Para el cerebro, una amenaza no siempre es un accidente o un depredador. También pueden convertirse en amenazas:
- la presión laboral,
- la sobrecarga emocional,
- las preocupaciones económicas,
- el exceso de información,
- o la sensación constante de no llegar a todo.
Cuando esto ocurre, el cuerpo activa automáticamente mecanismos de supervivencia liberando cortisol y adrenalina, hormonas diseñadas para mantenernos alerta y preparados frente al peligro.
El problema no es que esta respuesta exista.

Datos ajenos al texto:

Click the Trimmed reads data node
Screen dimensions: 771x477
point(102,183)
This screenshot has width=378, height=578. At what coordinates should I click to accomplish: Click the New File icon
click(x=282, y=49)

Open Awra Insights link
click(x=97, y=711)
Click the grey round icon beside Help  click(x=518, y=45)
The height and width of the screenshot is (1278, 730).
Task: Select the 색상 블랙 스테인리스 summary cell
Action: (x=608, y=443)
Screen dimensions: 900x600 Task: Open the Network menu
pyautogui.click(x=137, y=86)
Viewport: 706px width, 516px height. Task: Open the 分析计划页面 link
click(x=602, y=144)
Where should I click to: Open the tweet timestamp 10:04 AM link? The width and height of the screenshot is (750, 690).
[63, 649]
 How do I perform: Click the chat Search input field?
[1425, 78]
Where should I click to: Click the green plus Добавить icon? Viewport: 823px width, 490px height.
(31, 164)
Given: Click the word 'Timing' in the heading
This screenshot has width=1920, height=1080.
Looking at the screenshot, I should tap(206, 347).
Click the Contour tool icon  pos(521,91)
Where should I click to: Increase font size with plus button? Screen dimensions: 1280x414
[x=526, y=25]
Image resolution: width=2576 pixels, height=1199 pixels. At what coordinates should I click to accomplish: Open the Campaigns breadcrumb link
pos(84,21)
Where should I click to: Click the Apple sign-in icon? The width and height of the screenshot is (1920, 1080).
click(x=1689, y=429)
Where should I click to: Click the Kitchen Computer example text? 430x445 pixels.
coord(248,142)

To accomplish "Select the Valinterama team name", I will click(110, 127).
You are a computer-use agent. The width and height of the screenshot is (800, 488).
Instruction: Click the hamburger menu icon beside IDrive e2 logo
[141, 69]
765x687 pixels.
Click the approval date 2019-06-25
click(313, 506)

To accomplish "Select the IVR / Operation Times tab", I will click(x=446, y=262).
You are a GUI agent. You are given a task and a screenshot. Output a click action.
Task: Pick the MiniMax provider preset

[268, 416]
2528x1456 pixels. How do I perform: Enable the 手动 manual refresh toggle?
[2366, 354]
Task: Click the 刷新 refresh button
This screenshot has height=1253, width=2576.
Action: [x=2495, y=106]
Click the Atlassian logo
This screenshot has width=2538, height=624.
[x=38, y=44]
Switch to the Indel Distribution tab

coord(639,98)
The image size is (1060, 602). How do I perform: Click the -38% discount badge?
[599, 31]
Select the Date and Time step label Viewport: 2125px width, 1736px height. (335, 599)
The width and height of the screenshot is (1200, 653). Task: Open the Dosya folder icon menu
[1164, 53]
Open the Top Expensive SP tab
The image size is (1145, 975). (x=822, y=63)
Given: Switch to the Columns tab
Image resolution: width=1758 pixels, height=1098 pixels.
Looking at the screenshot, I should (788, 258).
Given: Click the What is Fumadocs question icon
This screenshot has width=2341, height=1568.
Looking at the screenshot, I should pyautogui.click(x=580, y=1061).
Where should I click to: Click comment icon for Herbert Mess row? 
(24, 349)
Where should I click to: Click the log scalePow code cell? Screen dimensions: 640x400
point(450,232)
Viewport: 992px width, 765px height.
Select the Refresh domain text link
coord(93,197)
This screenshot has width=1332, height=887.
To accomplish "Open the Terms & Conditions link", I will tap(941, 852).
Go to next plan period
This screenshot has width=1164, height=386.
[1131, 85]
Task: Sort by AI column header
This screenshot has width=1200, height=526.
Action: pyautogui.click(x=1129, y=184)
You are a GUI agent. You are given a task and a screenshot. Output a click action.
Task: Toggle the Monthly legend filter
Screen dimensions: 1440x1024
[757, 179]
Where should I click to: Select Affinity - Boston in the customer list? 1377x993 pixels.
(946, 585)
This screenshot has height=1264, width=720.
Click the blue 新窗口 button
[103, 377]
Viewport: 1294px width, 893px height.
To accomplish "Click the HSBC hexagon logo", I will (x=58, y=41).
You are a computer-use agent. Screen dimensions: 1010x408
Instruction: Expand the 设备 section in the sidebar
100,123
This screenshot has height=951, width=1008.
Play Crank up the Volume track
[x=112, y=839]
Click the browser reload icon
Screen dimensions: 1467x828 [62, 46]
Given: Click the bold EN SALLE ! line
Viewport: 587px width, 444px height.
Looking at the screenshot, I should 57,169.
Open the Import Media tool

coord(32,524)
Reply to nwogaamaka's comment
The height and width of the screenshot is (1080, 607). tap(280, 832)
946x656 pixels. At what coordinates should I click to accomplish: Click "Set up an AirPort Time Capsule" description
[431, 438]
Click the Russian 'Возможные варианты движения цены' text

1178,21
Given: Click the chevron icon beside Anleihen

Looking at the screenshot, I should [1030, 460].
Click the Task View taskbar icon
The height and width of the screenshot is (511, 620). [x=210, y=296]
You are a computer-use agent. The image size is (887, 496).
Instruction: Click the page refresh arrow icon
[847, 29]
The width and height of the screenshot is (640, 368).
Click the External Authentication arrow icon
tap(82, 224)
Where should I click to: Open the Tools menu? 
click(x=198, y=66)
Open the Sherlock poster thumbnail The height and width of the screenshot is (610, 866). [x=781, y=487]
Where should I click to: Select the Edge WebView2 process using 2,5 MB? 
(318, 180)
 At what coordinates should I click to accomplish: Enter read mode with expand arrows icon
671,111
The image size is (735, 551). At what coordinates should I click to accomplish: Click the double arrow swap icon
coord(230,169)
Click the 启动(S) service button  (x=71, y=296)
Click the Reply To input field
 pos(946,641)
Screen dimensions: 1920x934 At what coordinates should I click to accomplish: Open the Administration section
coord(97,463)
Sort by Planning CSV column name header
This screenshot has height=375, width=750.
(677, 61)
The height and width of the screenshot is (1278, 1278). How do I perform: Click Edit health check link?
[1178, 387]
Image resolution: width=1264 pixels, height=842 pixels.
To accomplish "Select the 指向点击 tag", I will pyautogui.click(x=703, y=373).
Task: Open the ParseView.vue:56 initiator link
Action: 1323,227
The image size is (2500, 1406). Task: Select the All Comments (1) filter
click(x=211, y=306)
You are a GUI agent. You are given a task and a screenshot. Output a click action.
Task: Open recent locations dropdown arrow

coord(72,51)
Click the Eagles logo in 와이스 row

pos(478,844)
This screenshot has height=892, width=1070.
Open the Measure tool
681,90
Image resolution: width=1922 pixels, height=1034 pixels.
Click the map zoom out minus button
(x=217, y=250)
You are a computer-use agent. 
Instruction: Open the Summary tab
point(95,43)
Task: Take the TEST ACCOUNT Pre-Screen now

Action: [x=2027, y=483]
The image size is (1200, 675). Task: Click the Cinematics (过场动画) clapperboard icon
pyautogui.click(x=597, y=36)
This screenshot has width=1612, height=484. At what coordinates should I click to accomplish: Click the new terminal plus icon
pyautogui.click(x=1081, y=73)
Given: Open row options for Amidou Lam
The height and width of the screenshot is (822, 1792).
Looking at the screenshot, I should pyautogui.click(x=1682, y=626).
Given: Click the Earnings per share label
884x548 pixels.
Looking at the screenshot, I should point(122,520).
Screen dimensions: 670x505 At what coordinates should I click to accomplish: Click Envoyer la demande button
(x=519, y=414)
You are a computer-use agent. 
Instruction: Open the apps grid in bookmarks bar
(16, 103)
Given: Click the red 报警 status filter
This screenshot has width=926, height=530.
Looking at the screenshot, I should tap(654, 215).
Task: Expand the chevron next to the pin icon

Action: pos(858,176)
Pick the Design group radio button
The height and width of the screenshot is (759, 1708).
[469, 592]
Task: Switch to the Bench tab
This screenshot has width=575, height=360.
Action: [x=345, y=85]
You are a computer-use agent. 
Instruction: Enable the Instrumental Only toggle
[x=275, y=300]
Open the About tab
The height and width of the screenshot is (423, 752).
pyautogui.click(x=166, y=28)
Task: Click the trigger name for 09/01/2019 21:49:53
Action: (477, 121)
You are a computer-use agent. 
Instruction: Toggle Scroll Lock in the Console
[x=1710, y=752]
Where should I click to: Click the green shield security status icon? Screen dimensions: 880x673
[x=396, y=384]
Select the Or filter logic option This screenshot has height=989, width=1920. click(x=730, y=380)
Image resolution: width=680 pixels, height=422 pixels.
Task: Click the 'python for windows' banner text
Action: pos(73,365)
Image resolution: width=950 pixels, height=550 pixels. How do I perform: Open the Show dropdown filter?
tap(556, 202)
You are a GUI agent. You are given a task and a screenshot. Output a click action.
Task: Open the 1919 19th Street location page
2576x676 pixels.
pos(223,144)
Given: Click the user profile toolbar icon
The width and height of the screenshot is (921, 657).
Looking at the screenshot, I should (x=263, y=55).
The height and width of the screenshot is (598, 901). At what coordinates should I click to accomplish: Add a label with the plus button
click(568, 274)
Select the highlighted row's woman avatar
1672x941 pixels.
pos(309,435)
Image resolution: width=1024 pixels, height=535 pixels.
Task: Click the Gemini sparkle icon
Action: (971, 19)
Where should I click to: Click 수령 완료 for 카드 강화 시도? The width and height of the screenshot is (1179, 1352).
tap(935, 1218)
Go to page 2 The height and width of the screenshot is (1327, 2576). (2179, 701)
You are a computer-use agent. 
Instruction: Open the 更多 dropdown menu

El problema aparece cuando el cuerpo permanece demasiado tiempo dentro de ella.
Sapolsky señala que el estrés crónico afecta profundamente distintos sistemas del organismo, alterando el sueño, la digestión, la memoria, el sistema inmune e incluso la regulación emocional.
En otras palabras: el cuerpo no está diseñado para vivir permanentemente en estado de emergencia.